§ Aim of the exercise
Please restate each entry word for word.

........

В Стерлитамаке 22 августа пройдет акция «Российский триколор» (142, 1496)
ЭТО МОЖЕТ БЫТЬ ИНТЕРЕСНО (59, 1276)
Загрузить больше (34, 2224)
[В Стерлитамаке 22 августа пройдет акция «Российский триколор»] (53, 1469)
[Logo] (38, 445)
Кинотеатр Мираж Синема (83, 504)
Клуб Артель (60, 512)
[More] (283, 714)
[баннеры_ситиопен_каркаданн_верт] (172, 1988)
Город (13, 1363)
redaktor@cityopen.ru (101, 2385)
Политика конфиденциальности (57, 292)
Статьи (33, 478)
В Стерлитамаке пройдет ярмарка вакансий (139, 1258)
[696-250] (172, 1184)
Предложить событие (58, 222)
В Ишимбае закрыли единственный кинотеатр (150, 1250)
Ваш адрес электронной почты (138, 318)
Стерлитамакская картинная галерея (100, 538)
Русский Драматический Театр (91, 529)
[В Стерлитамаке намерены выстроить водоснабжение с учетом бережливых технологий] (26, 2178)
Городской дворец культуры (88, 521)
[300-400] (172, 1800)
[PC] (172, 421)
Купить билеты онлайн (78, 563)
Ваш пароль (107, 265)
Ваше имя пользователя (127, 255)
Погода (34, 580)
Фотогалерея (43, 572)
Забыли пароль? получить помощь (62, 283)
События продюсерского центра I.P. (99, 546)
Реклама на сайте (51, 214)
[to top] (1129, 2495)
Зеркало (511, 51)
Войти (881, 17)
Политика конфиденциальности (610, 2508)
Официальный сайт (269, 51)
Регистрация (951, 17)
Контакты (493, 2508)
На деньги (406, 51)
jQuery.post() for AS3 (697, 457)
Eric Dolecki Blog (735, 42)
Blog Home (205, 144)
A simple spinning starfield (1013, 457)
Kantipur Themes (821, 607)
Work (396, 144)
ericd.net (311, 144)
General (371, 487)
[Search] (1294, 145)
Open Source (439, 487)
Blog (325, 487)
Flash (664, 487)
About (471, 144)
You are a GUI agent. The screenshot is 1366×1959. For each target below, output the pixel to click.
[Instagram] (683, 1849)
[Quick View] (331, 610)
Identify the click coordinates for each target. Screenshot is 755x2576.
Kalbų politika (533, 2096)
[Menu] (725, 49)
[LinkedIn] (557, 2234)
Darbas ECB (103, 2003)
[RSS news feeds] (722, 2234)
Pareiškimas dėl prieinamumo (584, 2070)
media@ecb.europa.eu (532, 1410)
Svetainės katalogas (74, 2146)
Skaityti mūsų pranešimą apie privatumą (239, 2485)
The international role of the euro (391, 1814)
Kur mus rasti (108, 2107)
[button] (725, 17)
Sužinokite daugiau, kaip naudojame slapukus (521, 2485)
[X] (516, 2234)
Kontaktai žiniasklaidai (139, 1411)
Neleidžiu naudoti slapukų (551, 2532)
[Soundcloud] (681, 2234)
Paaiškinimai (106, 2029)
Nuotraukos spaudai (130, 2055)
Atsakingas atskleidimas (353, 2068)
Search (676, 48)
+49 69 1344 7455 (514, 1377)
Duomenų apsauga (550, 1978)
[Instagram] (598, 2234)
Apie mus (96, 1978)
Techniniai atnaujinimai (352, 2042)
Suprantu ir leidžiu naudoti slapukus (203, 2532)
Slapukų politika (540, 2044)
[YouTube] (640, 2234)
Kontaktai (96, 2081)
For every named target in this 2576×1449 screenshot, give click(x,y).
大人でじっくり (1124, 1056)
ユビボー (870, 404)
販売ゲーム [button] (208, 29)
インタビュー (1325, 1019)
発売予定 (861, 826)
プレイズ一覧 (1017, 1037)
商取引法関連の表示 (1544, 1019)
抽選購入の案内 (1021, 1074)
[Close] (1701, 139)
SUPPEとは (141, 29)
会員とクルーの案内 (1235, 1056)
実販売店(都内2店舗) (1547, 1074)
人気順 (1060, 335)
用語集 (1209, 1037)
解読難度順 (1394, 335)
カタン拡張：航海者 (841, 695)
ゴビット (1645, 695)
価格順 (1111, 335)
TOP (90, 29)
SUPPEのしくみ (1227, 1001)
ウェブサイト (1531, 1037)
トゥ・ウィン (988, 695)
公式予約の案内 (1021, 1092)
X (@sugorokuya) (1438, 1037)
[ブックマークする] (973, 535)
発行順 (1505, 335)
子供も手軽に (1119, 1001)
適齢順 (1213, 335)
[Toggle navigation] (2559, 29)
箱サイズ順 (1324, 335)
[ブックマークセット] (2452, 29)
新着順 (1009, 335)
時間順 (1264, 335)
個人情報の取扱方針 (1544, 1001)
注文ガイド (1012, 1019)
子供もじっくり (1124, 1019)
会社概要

........

§ The completed task
В Стерлитамаке 22 августа пройдет акция «Российский триколор» (142, 1496)
ЭТО МОЖЕТ БЫТЬ ИНТЕРЕСНО (59, 1276)
Загрузить больше (34, 2224)
[В Стерлитамаке 22 августа пройдет акция «Российский триколор»] (53, 1469)
[Logo] (38, 445)
Кинотеатр Мираж Синема (83, 504)
Клуб Артель (60, 512)
[More] (283, 714)
[баннеры_ситиопен_каркаданн_верт] (172, 1988)
Город (13, 1363)
redaktor@cityopen.ru (101, 2385)
Политика конфиденциальности (57, 292)
Статьи (33, 478)
В Стерлитамаке пройдет ярмарка вакансий (139, 1258)
[696-250] (172, 1184)
Предложить событие (58, 222)
В Ишимбае закрыли единственный кинотеатр (150, 1250)
Ваш адрес электронной почты (138, 318)
Стерлитамакская картинная галерея (100, 538)
Русский Драматический Театр (91, 529)
[В Стерлитамаке намерены выстроить водоснабжение с учетом бережливых технологий] (26, 2178)
Городской дворец культуры (88, 521)
[300-400] (172, 1800)
[PC] (172, 421)
Купить билеты онлайн (78, 563)
Ваш пароль (107, 265)
Ваше имя пользователя (127, 255)
Погода (34, 580)
Фотогалерея (43, 572)
Забыли пароль? получить помощь (62, 283)
События продюсерского центра I.P. (99, 546)
Реклама на сайте (51, 214)
[to top] (1129, 2495)
Зеркало (511, 51)
Войти (881, 17)
Политика конфиденциальности (610, 2508)
Официальный сайт (269, 51)
Регистрация (951, 17)
Контакты (493, 2508)
На деньги (406, 51)
jQuery.post() for AS3 (697, 457)
Eric Dolecki Blog (735, 42)
Blog Home (205, 144)
A simple spinning starfield (1013, 457)
Kantipur Themes (821, 607)
Work (396, 144)
ericd.net (311, 144)
General (371, 487)
[Search] (1294, 145)
Open Source (439, 487)
Blog (325, 487)
Flash (664, 487)
About (471, 144)
You are a GUI agent. The screenshot is 1366×1959. For each target below, output the pixel to click.
[Instagram] (683, 1849)
[Quick View] (331, 610)
Identify the click coordinates for each target. Screenshot is 755x2576.
Kalbų politika (533, 2096)
[Menu] (725, 49)
[LinkedIn] (557, 2234)
Darbas ECB (103, 2003)
[RSS news feeds] (722, 2234)
Pareiškimas dėl prieinamumo (584, 2070)
media@ecb.europa.eu (532, 1410)
Svetainės katalogas (74, 2146)
Skaityti mūsų pranešimą apie privatumą (239, 2485)
The international role of the euro (391, 1814)
Kur mus rasti (108, 2107)
[button] (725, 17)
Sužinokite daugiau, kaip naudojame slapukus (521, 2485)
[X] (516, 2234)
Kontaktai žiniasklaidai (139, 1411)
Neleidžiu naudoti slapukų (551, 2532)
[Soundcloud] (681, 2234)
Paaiškinimai (106, 2029)
Nuotraukos spaudai (130, 2055)
Atsakingas atskleidimas (353, 2068)
Search (676, 48)
+49 69 1344 7455 (514, 1377)
Duomenų apsauga (550, 1978)
[Instagram] (598, 2234)
Apie mus (96, 1978)
Techniniai atnaujinimai (352, 2042)
Suprantu ir leidžiu naudoti slapukus (203, 2532)
Slapukų politika (540, 2044)
[YouTube] (640, 2234)
Kontaktai (96, 2081)
For every named target in this 2576×1449 screenshot, give click(x,y).
大人でじっくり (1124, 1056)
ユビボー (870, 404)
販売ゲーム [button] (208, 29)
インタビュー (1325, 1019)
発売予定 (861, 826)
プレイズ一覧 (1017, 1037)
商取引法関連の表示 (1544, 1019)
抽選購入の案内 (1021, 1074)
[Close] (1701, 139)
SUPPEとは (141, 29)
会員とクルーの案内 (1235, 1056)
実販売店(都内2店舗) (1547, 1074)
人気順 (1060, 335)
用語集 (1209, 1037)
解読難度順 (1394, 335)
カタン拡張：航海者 (841, 695)
ゴビット (1645, 695)
価格順 (1111, 335)
TOP (90, 29)
SUPPEのしくみ (1227, 1001)
ウェブサイト (1531, 1037)
トゥ・ウィン (988, 695)
公式予約の案内 (1021, 1092)
X (@sugorokuya) (1438, 1037)
[ブックマークする] (973, 535)
発行順 (1505, 335)
子供も手軽に (1119, 1001)
適齢順 (1213, 335)
[Toggle navigation] (2559, 29)
箱サイズ順 (1324, 335)
[ブックマークセット] (2452, 29)
新着順 (1009, 335)
時間順 (1264, 335)
個人情報の取扱方針 (1544, 1001)
注文ガイド (1012, 1019)
子供もじっくり (1124, 1019)
会社概要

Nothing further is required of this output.